All in all I really like this release – and I’ve slowly been switching over to it as my main Desktop system. Just last night I setup a windows 7 VM in VirtualBox to run various Adobe apps, QuickBooks, and a few other programs that I need on a daily basis (Wine sucks, always has, always will…. I’m sorry! VM all the way!). Of course I will keep windows 7 installed as well, for my Oblivion & Skyrim addictions.
The interesting thing will be when I move Windows over to my slower HDDs and move Ubuntu onto my nice fast 750 gig drive. It runs really well on my crap old seagate ones… and I can’t wait to get it onto a drive that is almost twice as fast (100 mbyte/s vs 60 mbyte/s. Haven’t yet switched to SSDs… but maybe one of these days I will.
My scorecard for Ubuntu 12.04 looks like this:
- Stability – 9/10 – It’s Linux.
- Ease of use – 7/10 – Damn Linux driver issues are annoying, but everything else is great!
- Compatibility – 7/10 – Damn driver issues
- Apps – 6/10 – It doesn’t support many commercial apps (Adobe, QuickBooks, Office, etc) natively, but the free/cheap apps on the store are pretty good.
- Security – 10/10 – It’s Linux.
- Overall – 9/10 – It’s a free OS that works really well.

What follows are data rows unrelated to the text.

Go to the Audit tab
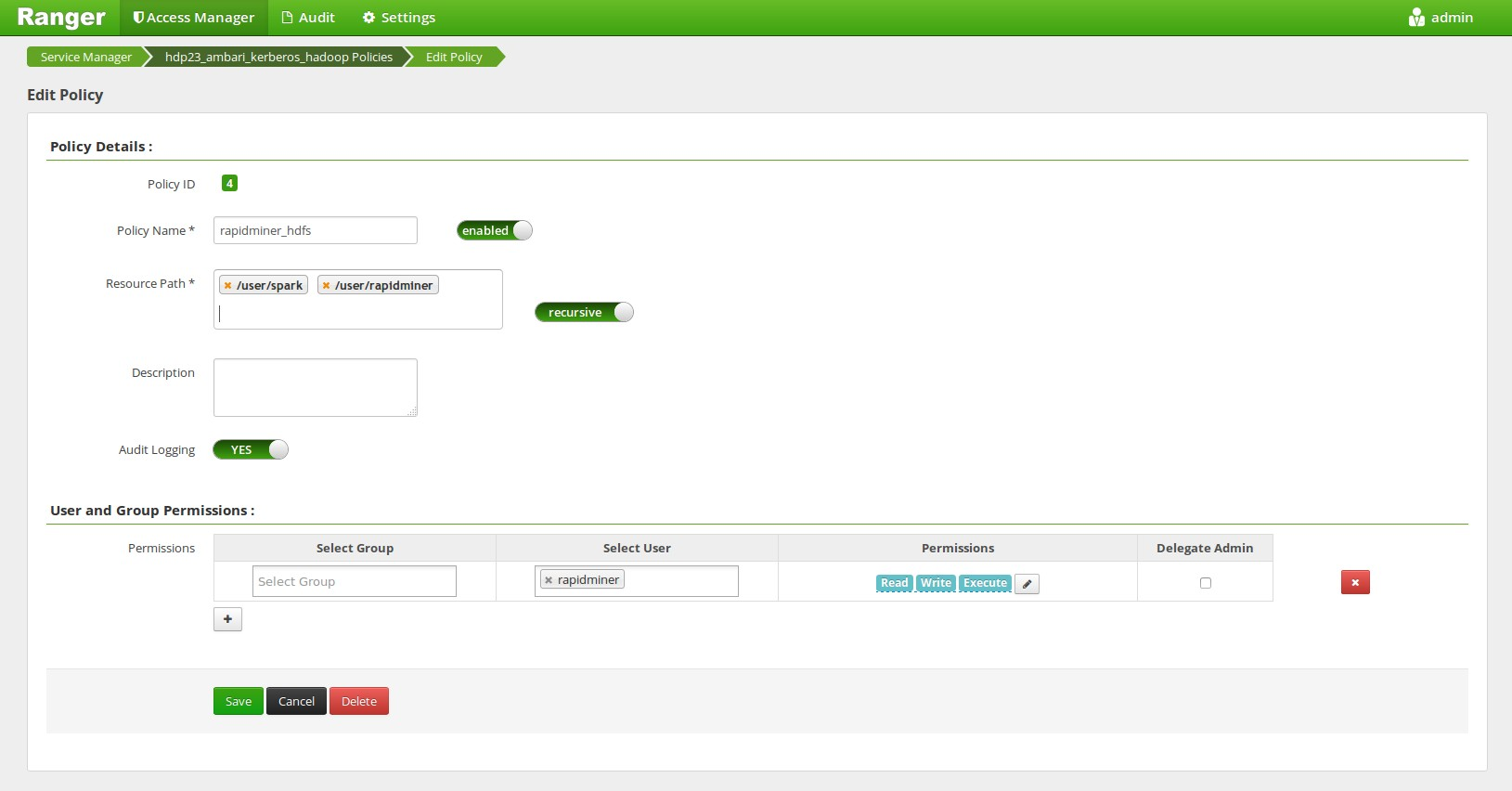Viewport: 1512px width, 791px height. (308, 18)
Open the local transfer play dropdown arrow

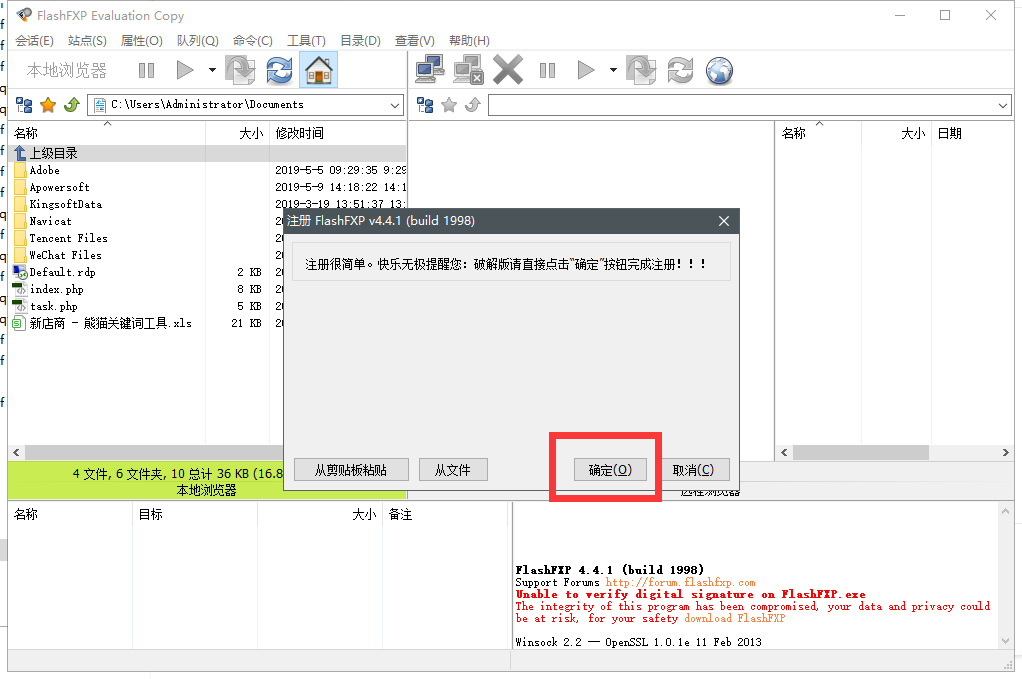click(212, 70)
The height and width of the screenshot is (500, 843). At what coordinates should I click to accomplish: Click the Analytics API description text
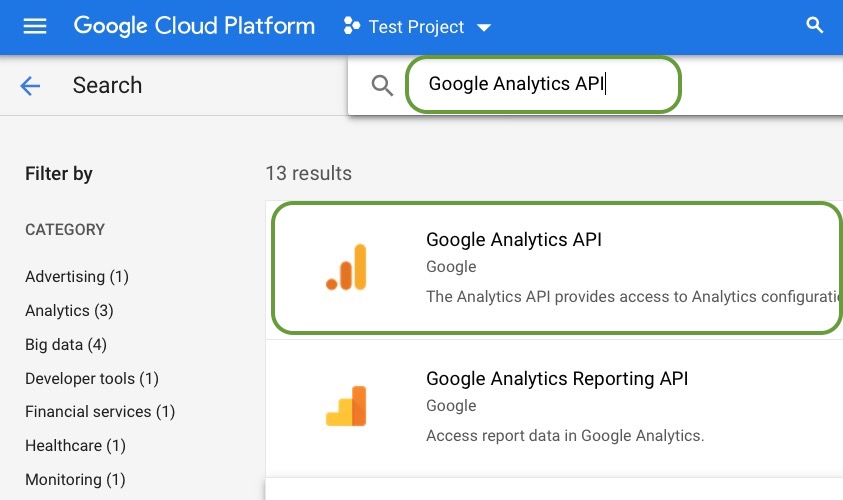tap(630, 297)
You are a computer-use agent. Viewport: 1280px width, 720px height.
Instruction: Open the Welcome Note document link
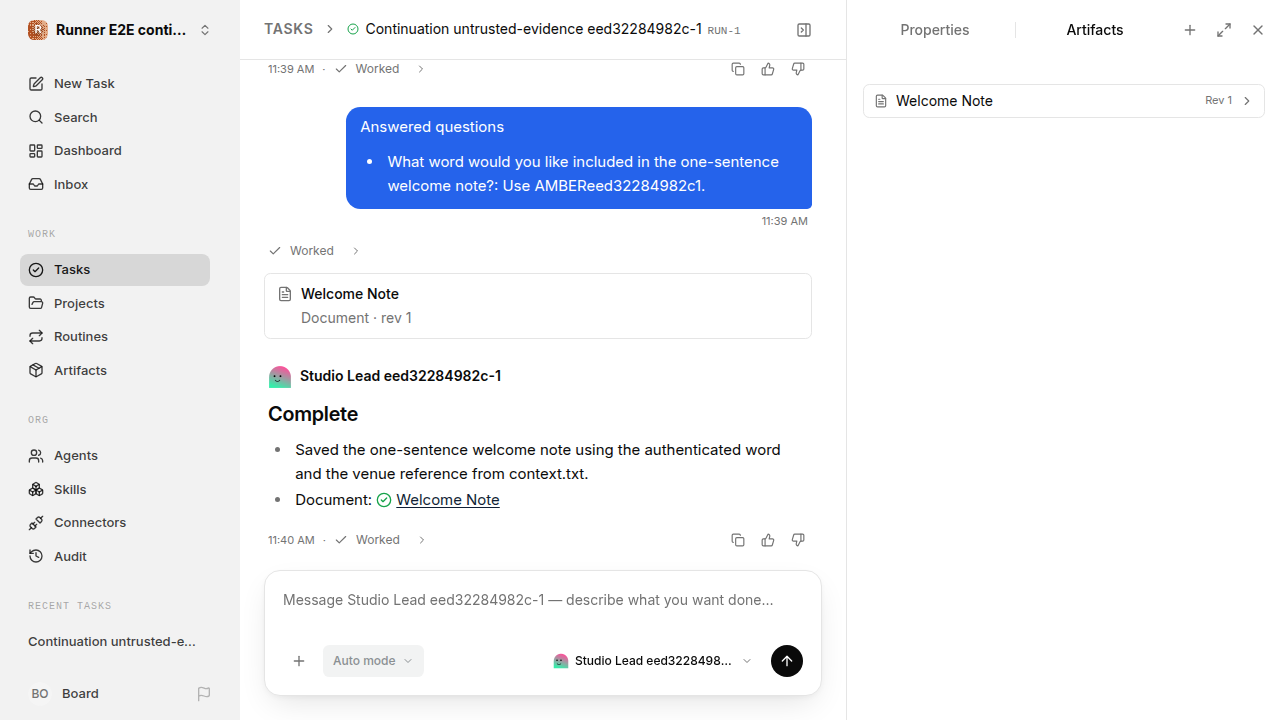click(447, 500)

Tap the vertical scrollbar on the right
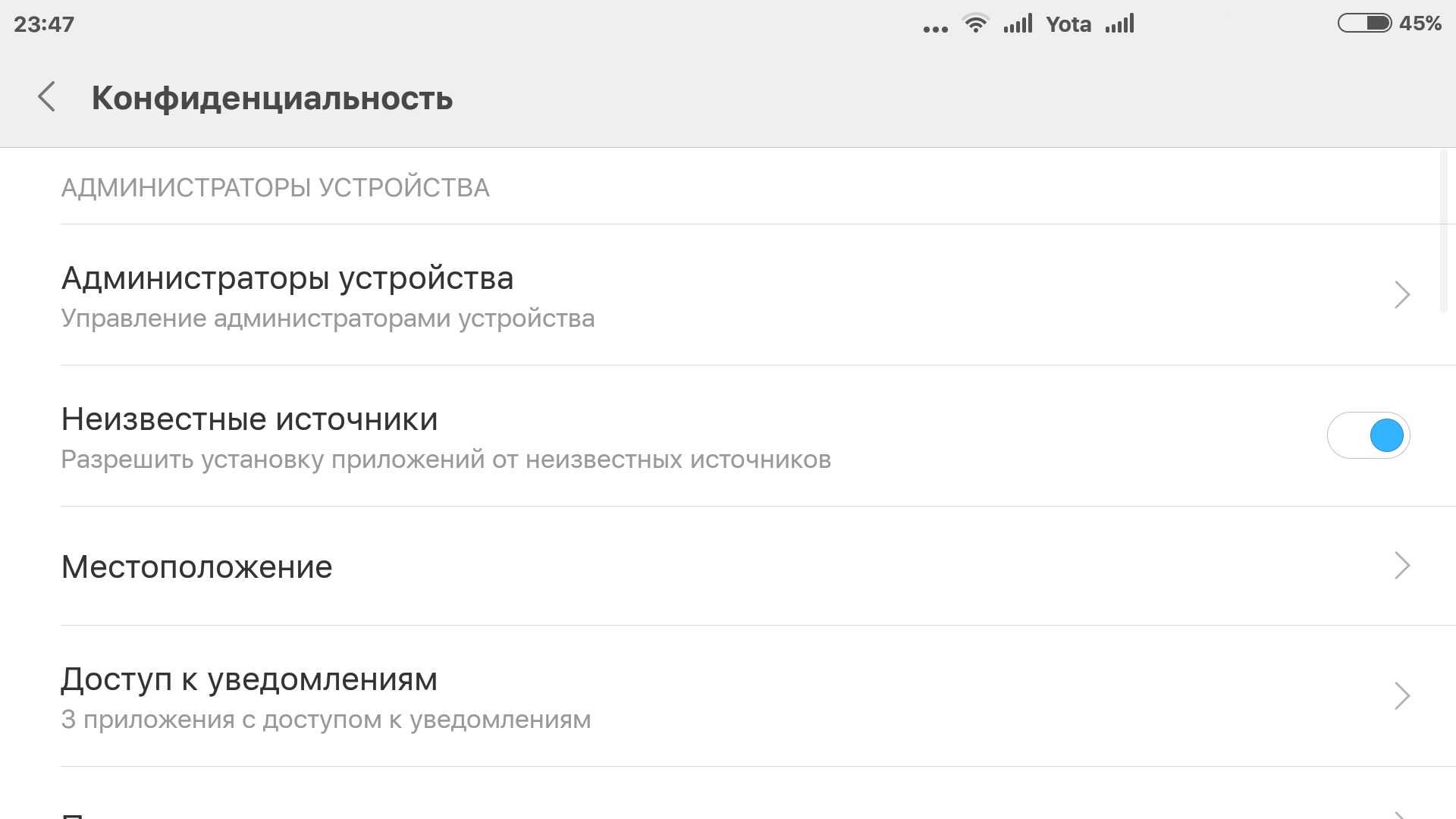tap(1443, 231)
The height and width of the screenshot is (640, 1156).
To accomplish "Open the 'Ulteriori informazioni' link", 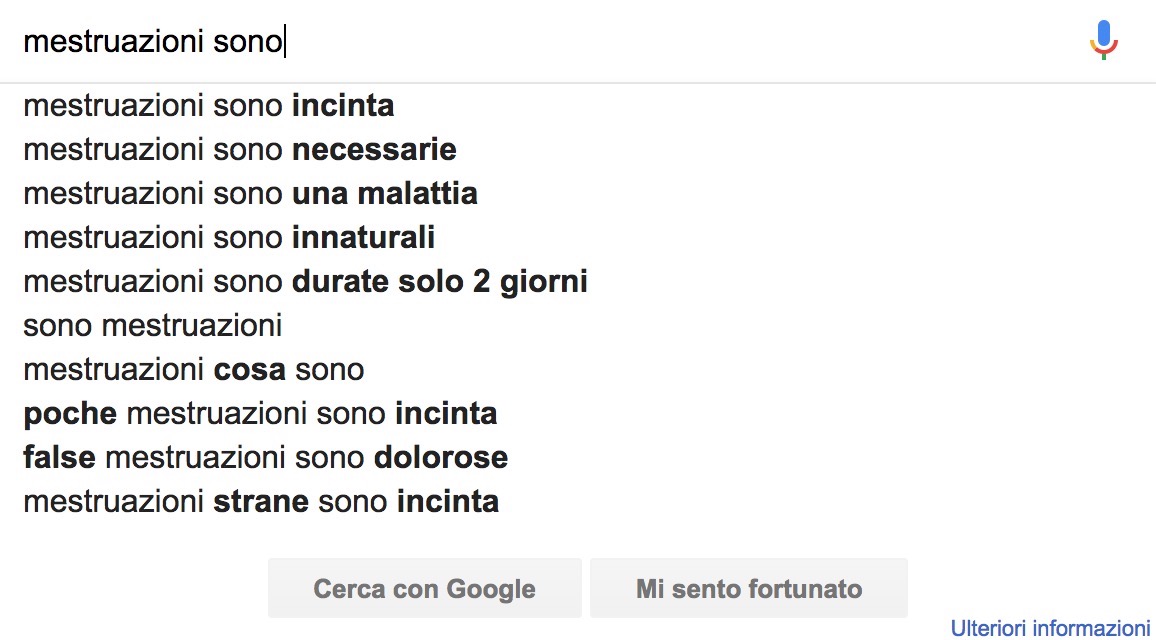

I’ve personally used Linux on and off for over 10 years now, and compared to 10 years ago it has really come a long way. I can’t wait to see where it is at in another 5-10 years… especially with Apple going completely insane (I’m a fan boy… but even I’ll admit they are annoying the eff out of me), and Microsoft making love to their new touch interface. Due to those risky consumer-orientated changes, I honestly believe there’s a huge subset of the population… the pro users… who will push to have more commercial grade apps brought to Linux in the next few years.
If you don’t believe me – just ask any pro user or IT guy what they think about Windows 8 Metro, or Mountain Lion (or Apple’s inability to update their mac lines). I bet you will find nearly unanimous disgust for them.